Furthermore, when considering weight gain, we could look to the superfood, Wheatgrass, not only full of antioxidants and immune boasting, but it also stimulates a hormone that signals fullness to the brain and promotes blood glucose balance, aiding in weight management.

6. Managing Metabolic Changes

Menopause often brings changes in glucose metabolism, which may lead to insulin resistance in some women, thereby increasing the risk of type 2 diabetes. To support better blood glucose control, consider incorporating seaweed and the superfood spirulina into your diet. Spirulina has also shown potential in reducing LDL cholesterol and increasing HDL cholesterol levels.

It's equally important to maintain stable blood pressure to alleviate hot flushes. Be mindful of your carbohydrate and sugar intake, as overconsumption can result in dramatic blood sugar spikes followed by steep drops. Moreover, it's advisable to limit the consumption of caffeine, alcohol, and spicy foods, as these can exacerbate the frequency and intensity of hot flushes."
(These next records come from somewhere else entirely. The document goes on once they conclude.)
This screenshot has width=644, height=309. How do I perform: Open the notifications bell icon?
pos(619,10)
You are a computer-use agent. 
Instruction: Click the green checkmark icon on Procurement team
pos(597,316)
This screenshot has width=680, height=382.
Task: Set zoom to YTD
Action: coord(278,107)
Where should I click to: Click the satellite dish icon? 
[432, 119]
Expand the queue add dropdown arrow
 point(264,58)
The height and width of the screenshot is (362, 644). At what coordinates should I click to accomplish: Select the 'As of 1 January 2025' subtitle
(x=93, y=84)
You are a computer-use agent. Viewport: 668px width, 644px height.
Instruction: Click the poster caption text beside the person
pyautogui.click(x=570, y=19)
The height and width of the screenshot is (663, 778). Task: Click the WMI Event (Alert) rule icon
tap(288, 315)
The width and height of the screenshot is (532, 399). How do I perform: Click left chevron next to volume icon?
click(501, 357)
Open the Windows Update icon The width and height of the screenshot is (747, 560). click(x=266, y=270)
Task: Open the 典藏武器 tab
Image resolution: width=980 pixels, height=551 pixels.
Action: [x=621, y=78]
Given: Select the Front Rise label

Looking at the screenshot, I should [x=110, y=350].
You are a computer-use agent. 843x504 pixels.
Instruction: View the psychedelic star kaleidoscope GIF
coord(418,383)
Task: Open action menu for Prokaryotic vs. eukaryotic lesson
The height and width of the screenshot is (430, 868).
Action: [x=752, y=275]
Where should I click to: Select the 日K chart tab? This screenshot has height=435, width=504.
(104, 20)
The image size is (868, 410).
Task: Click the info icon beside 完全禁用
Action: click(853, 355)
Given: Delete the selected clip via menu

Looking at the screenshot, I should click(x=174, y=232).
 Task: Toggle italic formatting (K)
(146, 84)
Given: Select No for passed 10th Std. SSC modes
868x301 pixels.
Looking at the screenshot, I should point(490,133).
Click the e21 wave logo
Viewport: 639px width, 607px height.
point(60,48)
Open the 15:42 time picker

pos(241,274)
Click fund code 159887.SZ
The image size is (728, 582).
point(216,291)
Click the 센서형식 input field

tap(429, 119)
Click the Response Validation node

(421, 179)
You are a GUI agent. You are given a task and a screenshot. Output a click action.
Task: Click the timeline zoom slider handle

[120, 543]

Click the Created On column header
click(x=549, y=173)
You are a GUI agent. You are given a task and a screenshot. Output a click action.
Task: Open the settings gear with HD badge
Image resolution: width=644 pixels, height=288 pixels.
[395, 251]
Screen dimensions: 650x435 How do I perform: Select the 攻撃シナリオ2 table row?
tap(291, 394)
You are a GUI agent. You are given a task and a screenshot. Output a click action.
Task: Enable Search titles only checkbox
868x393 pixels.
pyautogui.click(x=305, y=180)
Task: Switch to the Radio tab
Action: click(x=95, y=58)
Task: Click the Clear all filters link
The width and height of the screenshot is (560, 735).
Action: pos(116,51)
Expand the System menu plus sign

While these changes are common during menopause, it's important to note that not all women will experience them in the same way or to the same extent. The impact on cardiovascular health can vary from person to person. It underscores the importance of monitoring cardiovascular risk factors, adopting a heart-healthy lifestyle, and consulting with healthcare professionals to manage the changes that may occur during and after menopause. Regular exercise, a balanced diet, stress management, and regular health checks are all essential components of maintaining good cardiovascular health during this life stage.